Bazı müfessirler ikinci grubun, kurtarılan insanlar arasında mı, yoksa cezalandırılanlar arasında mı olduklarının kesinlikle söylenemeyeceğini ifade ederler. Çünkü Kur'an'ın bu konudaki ifadesi serahatli değildir. İbn Abbas'tan (r.a) gelen bir rivayete göre kendisinin önceleri, ikinci grubun cezalandırılanlar arasında yer alacağı görüşünde iken daha sonra, talebesi İkrime'nin iknasıyla sözkonusu grubun, kurtulanlar arasında sayılması gerektiği görüşüne sahip olduğu söylenilmektedir. Ancak Kur'an-ı Kerim'in ifadelerini derin olarak düşündüğümüzde onun ilk görüşünün daha doğru olduğunu hissederiz. Çünkü bir belâ anında, buna hedef olan şehrin sadece iki gruba ayrılmış olduğu açıktır. Bir grup musibete uğratılanlardan, diğer grub da bu afetten kurtarılanlardandır. Kur'an'ın kurtarılan grubun kötülüğü nehyedenlerden meydana geldiği hususundaki ifadesi açık olduğuna göre, diğer iki grubun cezaya çarptırılanlar arasında yer almış olması gerekmez mi? Bu istidlâl, "Rabbinize karşı bir mazerat sunabilmek için" ifadesi ile ve daha sonraki ayetlerle de desteklenmekte. Bundan da açıkça anlaşıldığı gibi, Allah'ın kanununa pervasızca karşı gelindiği şehrin, kötülüğe karşı koyanların dışındaki tüm ahalisini O'nun azabı yakalamıştır. Demek ki, bir kimse sadece Allah'ın şeriatına karşı gelmemek ve pasif kalmakla kurtulamaz aksine fazileti hakim kılmak ve fenalığı ortadan kaldırmak için bütün gücünü bizzat ortaya koymalıdır. Bu, Kur'an'ın diğer bölümleri ve hadislerle de desteklenmektedir. Çünkü toplumsal suçlarla ilgili Allah'ın sünneti budur. Kur'an-ı Kerim şöyle buyurur: "(Öyle) bir fitneden sakının ki, o aranızdan yalnız haksızlık edenlere ulaşmakla kalmaz". (Enfal, 25) . Bu ayeti açıklama mahiyetinde Yüce Peygamber (s.a} şöyle der: "Yapabilme ve engel olabilme durumunda olmalarına rağmen, gözleri önünde açıkça işlenen günahlara göz yumdukları ve bunlara hiçbir hoşnutsuzluk tepkisi göstermedikleri sürece, günahkârların günahı yüzünden Allah bütün bir toplumu cezalandırır. İnsan topluluğu böyle bir duruma düştüğü zaman Allah, suçlularla beraber bunlara göz yumarak, müsamaha gösterenleri de aynı muameleye tabi tutar."

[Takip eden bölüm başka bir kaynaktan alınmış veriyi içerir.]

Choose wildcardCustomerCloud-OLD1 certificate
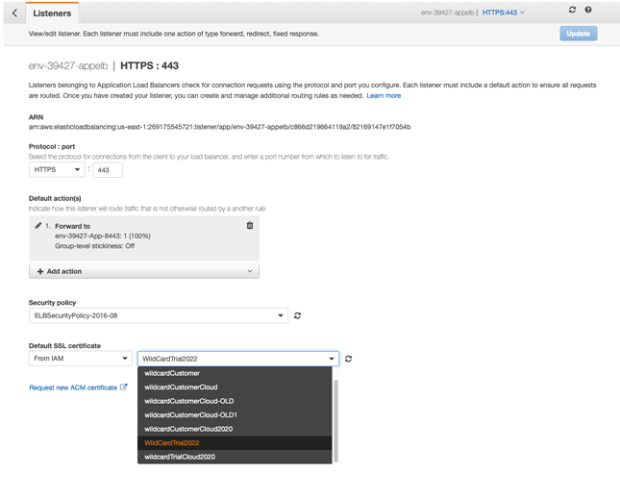 point(190,415)
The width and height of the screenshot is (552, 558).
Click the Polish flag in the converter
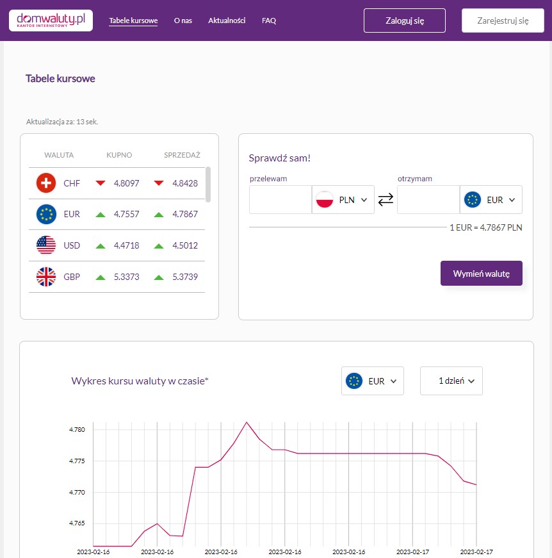click(x=325, y=200)
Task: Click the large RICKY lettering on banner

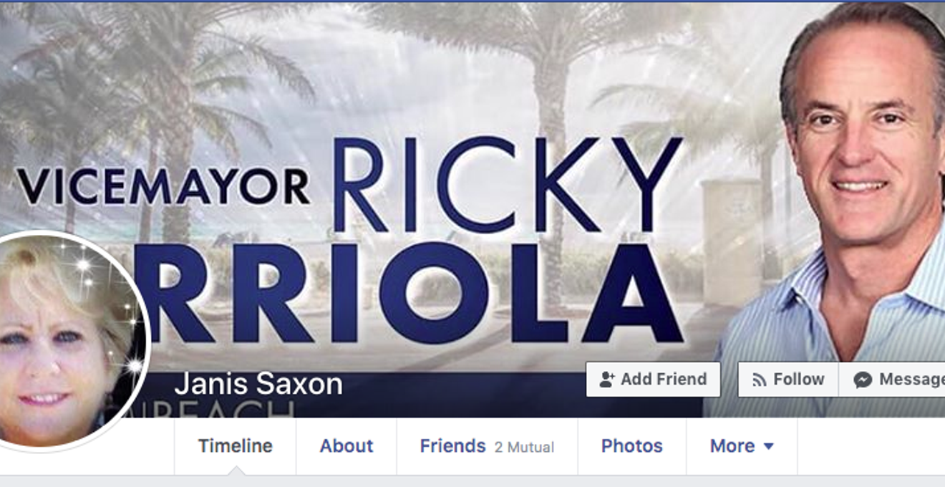Action: 507,184
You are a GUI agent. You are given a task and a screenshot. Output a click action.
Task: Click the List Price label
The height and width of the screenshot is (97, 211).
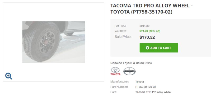click(x=121, y=26)
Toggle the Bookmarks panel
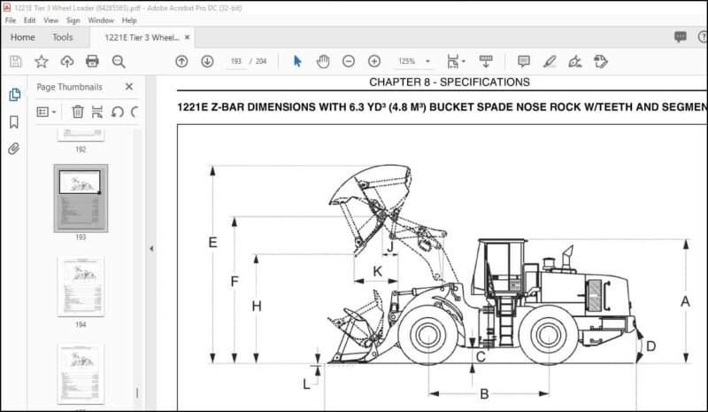 click(14, 121)
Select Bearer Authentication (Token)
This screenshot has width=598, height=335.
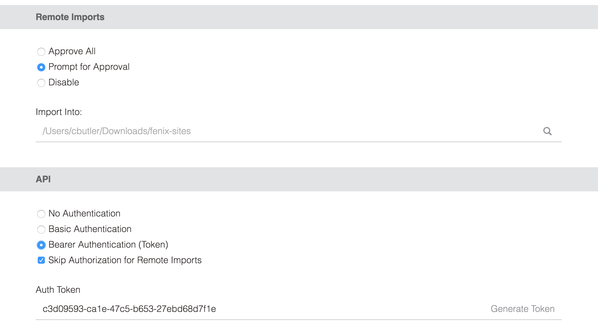[41, 245]
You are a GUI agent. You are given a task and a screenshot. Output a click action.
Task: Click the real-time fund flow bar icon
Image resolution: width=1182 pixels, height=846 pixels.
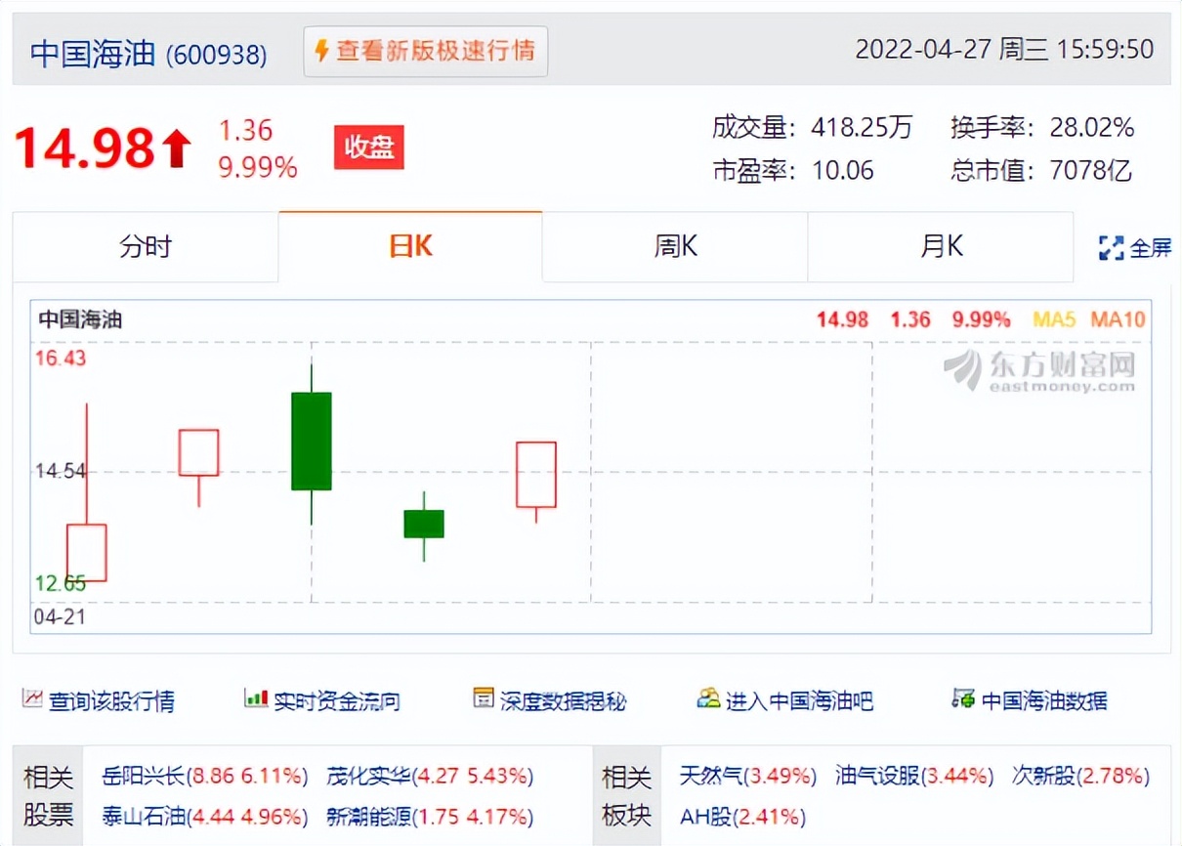256,699
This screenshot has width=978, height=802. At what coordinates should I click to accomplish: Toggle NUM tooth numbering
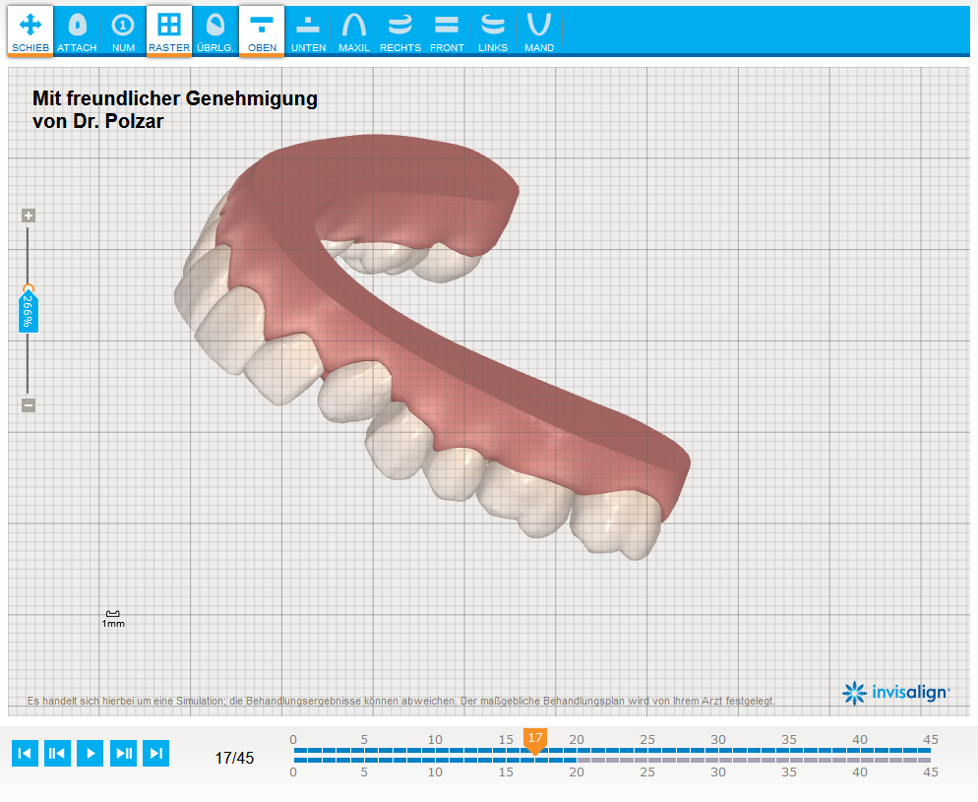pos(123,31)
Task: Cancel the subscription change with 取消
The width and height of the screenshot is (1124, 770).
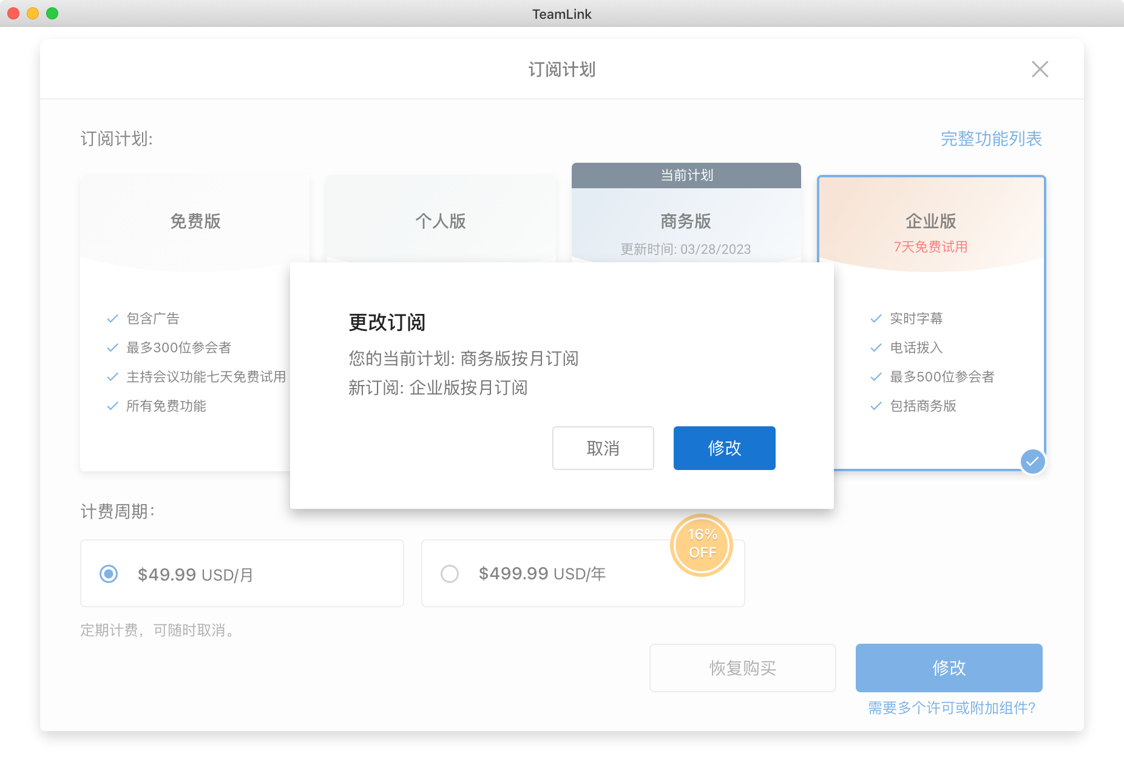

Ayrıca, söz konusu olan ayetlerden anlaşıldığına göre, Allah'ın cezası o şehre iki bölümde gönderilmişti. Bunların birincisi"", ikincisi de "aşağılık maymunlar olunuz" diye ifade edilen azab idi. Biz, birinci şekildeki bela ile yukarıda geçen gruplardan hem birincilerin, hem de ikincilerin; fakat ikinci şekilde ise sadece birinci gruptakilerin cezalandırılmış olduğu kanaatindeyiz. (En doğrusunu Allah bilir. Görüşümde isabet ettiysem bu Allah'tandır, yanıldıysam bendendir. Allah Gafur ve Rahim'dir) .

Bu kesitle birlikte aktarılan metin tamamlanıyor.